Ucraina. La guerra di Putin: paragonato a Hitler, sembra più un tiranno modello Milosevic

di Gianluca Vivacqua –

Alcuni giorni fa il presidente russo Vladimir Putin, per bocca del portavoce Dmitri Peskov, ha detto che “i russi non abbandoneranno l’Ucraina fino a quando non avranno raggiunto tutti i loro obiettivi”. In realtà si può dire che Putin la sua guerra l’ha già vinta, se il suo scopo era esasperare l’ossetizzazione dell’Ucraina, cioè la contrapposizione tra una popolazione russofila e una popolazione antirussa. Probabile che il risultato finale a cui aspira sia la conferma della situazione creata proprio col suo intervento bellico (creare uno o più ponti territoriali tra il Donbass e la Crimea), al netto di un eventuale piano di spartizione dell’Ucraina con la Polonia (l’est a Mosca, l’ovest a Varsavia e il centro con Kiev territorio libero) di cui parla Maurizio Stefanini su Libero del 4 giugno. Ma ciò che fa veramente paura in Occidente è l’immagine di Putin come brutale conquistatore: in realtà non sembra che la storia mondiale degli ultimi quarant’anni abbia visto altri espansionisti conquistatori all’infuori di Saddam Hussein, l’uomo che rivendicava territori per il suo Iraq sulla base di antiche questioni di confine.
Nel 1990 il tentativo di annettere un emirato indipendente bastò al dittatore iracheno (appena reduce da una guerra quasi decennale con l’Iran, cominciata anch’essa con progetti annessionistici) per scatenare una piccola guerra mondiale: qualcuno preferisce chiamarla neo-crociata, la prima di una serie (continuata con la guerra in Afghanistan nel 2001 e la seconda guerra contro l’Iraq nel 2003), ma è un fatto che era dal ’45 che non si vedeva un evento bellico , a prescindere dall’entità dello stesso, coinvolgere quasi tutto l’occidente e una parte dell’Asia.

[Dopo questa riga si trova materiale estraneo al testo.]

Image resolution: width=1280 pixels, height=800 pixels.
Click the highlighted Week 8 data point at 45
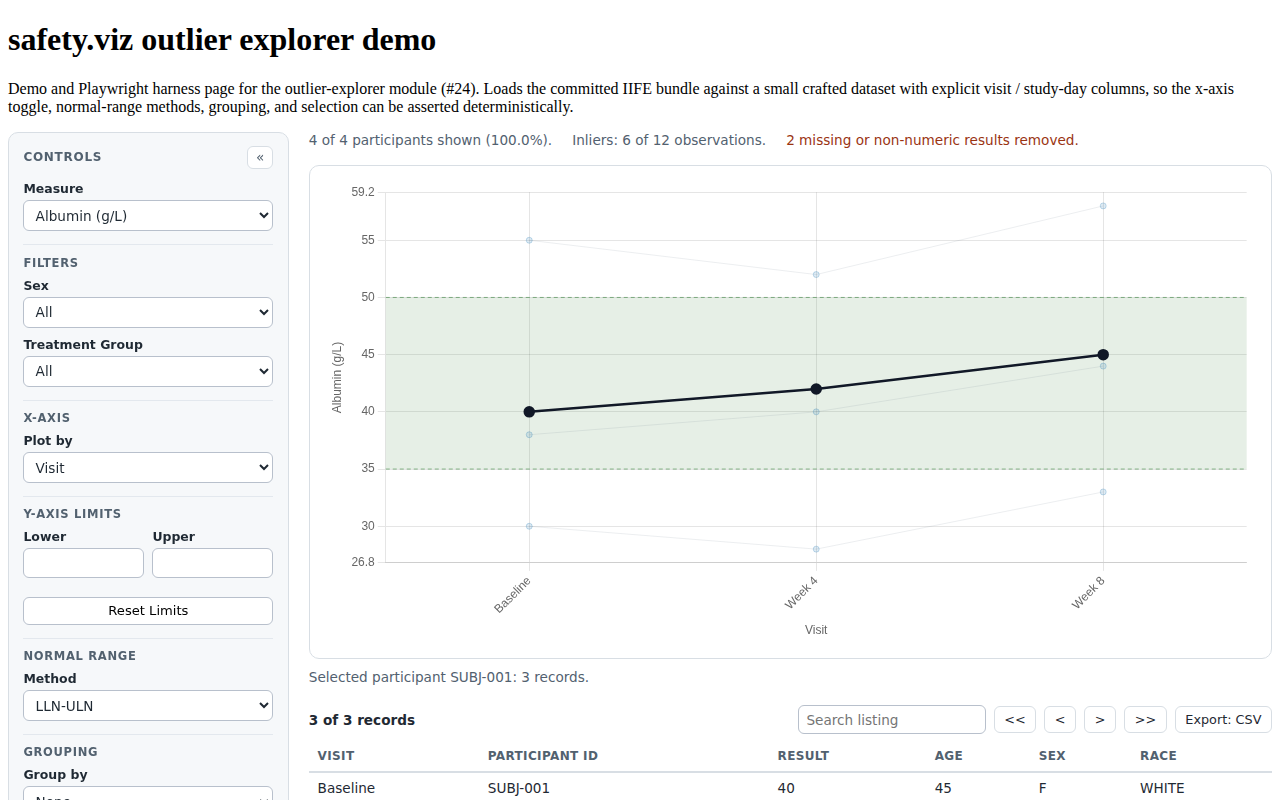pyautogui.click(x=1103, y=354)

A dispetto delle più catastrofiche previsioni formulate fin dal 24 febbraio, e nonostante voci e proclami, la guerra in Ucraina dopo tre mesi non si è allargata, né dal punto di vista degli attori in campo né da quello dello scenario territoriale. E neppure da quello degli obiettivi della Russia, e del suo modus operandi. In mezzo a una tensione internazionale che resta alle stelle, Putin sta procedendo in Ucraina come fosse in Cecenia, in Abkhazia o, appunto, in Ossezia.
Cinicamente si potrebbe dire che è una guerra regionale o interregionale che però le attese internazionali stanno trasformando in uno snodo cruciale per la storia d’Europa: lo si vede dalla reazione durissima dell’Ue (forse più cruciale ancora del conflitto in sé). Nella sostanza però la guerra come fino a ora l’hanno condotta i russi conferma che il modello a cui si possono assimilare Putin e il suo espansionismo sembra essere piuttosto quello di Slobodan Milosevic: un annessionismo di restaurazione giustificato da una certa idea di nazione da difendere. Ciò che realmente accomuna Milosevic e Putin è che entrambi sono prodotti dell’esplosione di mondi. Collassata la Jugoslavia Milosevic, alla guida dello Stato che era sempre stato il cuore di essa, e cioè la Serbia, si impegnò con crudele determinazione in un progetto teso a rinverdire i fasti di un Paese che, prima dell’invenzione federale di Tito, era stato un potente regno capace di assorbire anche Croazia e Slovenia. La priorità era quindi quella di tornare a raccogliere, nello sfascio di un’esperienza federativa che era durata lo spazio di una leadership carismatica, tutte le popolazioni che si riconoscevano nell’identità serba. Analoga missione si è preso in carico Putin, crollata la federazione sovietica e scioltosi il suo Commonwealth, costituito dai paesi firmatari del Patto di Varsavia: ricongiungere alla Russia, il centro di tutta la galassia sovietica, le popolazioni di lingua russa sparpagliate nel territorio dell’ex Urss.
In questi mesi di guerra si sono sprecati i paragoni tra Hitler e Putin, forse storicamente impropri soprattutto se si guarda alla politica di guerra. Ma il legame ideale con Milosevic è stato confermato in fondo dallo stesso Biden che ha apostrofato il suo omologo moscovita con l’appellativo di “macellaio”: lo astesso epiteto che era stato riservato dal suo predecessore Clinton al presidente serbo.